With that said, were there any specifics about what these guys were actually doing that you wanted to bring up Corey?

Corey: I did want to touch on one individual, now that we're talking about the Reserve Battalion 101. Major Wilhelm Trapp, was the commander of this battalion during the time that Christopher Brown is really covering in this book. A large part of the book is devoted to the history leading up to the Final Solution and how it was carried out in Poland and then discussing the indictments. You get to know the characters around July to October of 1942 when a lot of the action takes place and how things began to escalate in terms of turning a crew of people who were mostly uneducated laborers, some skilled craftsmen from Hamburg into a really hardened killing machine that wouldn't flinch at the murder of children and women.

One important person in that regard is the commander, Major Wilhelm Trapp who was an Iron Cross recipient during WWI. He was largely considered a war hero. He was 53 at this time and he was referred to by his subordinates as Papa Trapp. That was the term of endearment that was given to him. He wasn't in the SS but he was a Nazi party member. But he wasn't considered cut from the right cloth to be part of the SS. Obviously he had authority and he had a war record. He was a career policeman following WWI and all the civic unrest that followed.

But he was still relatively normal. He still had what you would probably consider a normal emotional reaction to the events that led up to an entire chapter in this book, chapter five I believe it was, which was the massacre at Józefów. That's a town in Poland where in the early morning of July13th the reserve battalion was roused and told that they were going to be given a very interesting task. Major Trapp came out and tried to sell everyone on this idea that the Jews had instigated a war against Germany and so they had to escalate their efforts and begin wholesale murder of every Jew in this town.

But he at the same time gave these police officers the opportunity that if they did not feel like they were up to the task that they could abandon ship basically. They could go and do guard duty or anything else instead of becoming part of this killing team. They had been given orders. They were told exactly where to point the bayonet on the rifle in order to guarantee a kill with one bullet. Almost no one was capable of doing this, for whatever reason. So it was just horrendous. A lot of them didn't realize at the time how horrendous and evil it was. One individual stood forward when given the opportunity not to engage in the actual killing and he was lambasted by his superior. He was ripping into him, calling him a shit bag and a coward. But Major Trapp upheld his decision and then I think it was a very small number then followed and, under the protection of the commander, were allowed to excuse themselves from the killing.

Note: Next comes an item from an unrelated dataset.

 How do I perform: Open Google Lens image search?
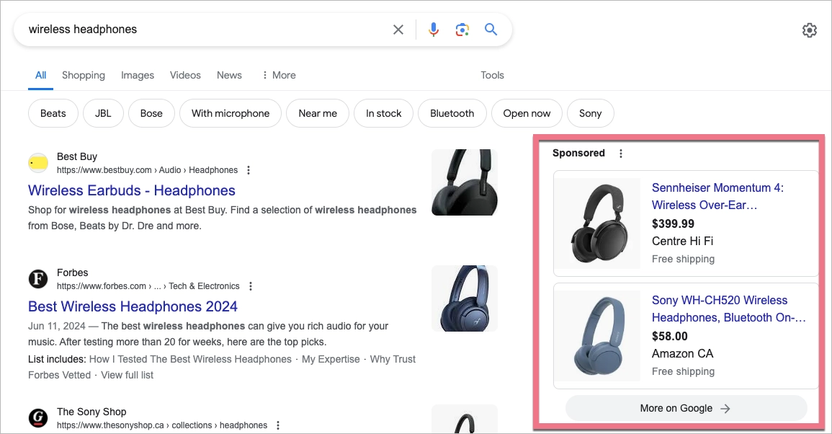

That didn't mean that anybody was actually any good at it either. An enormous amount of alcohol was required after the first day in order to just drown their sorrows. They were even told, "Don't talk about any of this. Don't discuss it." But they didn't need to be told that. They had already, through being covered with gore from the murder of old men, women and children, many of them tried to find other ways to escape. They would intentionally miss when they were shooting. They would run off and pretend like they were doing some other duty, trying to look busy.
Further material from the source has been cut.